Weapon-specific weaknesses/resistances are one way of getting the players to play in a more interesting way. For example, in Quake the Shambler has an arbitrary resistance against explosives, because without it you'd just play popamole with the rocket/grenade launcher, so instead you're forced to use either the super shotty or super nailgun to kill it while staying in the open or doing the Shambler Dance, which is a lot more interesting than playing rocket popamole. If the rocket launcher (in any game really) didn't do any arbitrary self-damage, everyone would only ever stick to the rocket launcher instead of using any other weapon because the rocket launcher usually has the best DPS. The Cyber-Mancubus in Eternal has an arbitrary weakness where you can punch its armor off with a Blood Punch and bypass a huge part of its health pool, which encourages you to risk getting very close to an enemy which is specifically designed around not letting you get close. Arbitrary and forced as these mechanics may be, ultimately they're designed around forcing you to think about what you're doing and to make more interesting decisions, instead of unbalanced messes like Dishonored where you basically have to invent your own set of rules and limitations to keep the game interesting. It's refreshing compared to all the recent unfocused sandbox tripe where they want to appeal to as many players as possible, and so add in half-baked stealth mechanics in a shooter or half-baked vehicle sections (or the platforming segments in Eternal, I'm not too happy about those either). To appeal to those who want freedom of expression in their games, you know.

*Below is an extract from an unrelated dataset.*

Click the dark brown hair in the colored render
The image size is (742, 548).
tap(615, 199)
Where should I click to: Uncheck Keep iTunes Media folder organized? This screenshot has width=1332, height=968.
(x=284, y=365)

That said, elemental weaknesses type stuff only works if each different element actually functions differently instead of being the same shit but in a different color. It's also a problem if the weaknesses present too perfect of a solution, case in point the Cacodemon grenade swallow for a free Glory Kill which is too easy and too powerful to execute and therefore you should always do it if you have the chance, or the Maurader where you're essentially reduced to one or two options to be able to beat him. OTOH, taking out weakspots on the Mancubi/Arachnotron/Revenant works because sniping their weakpoints is significantly trickier to execute (especially considering it's not like you're always in a situation where you can safely focus completely on just sniping the weakpoint without getting hit in the back) and doesn't completely turn those enemies into a joke if you do.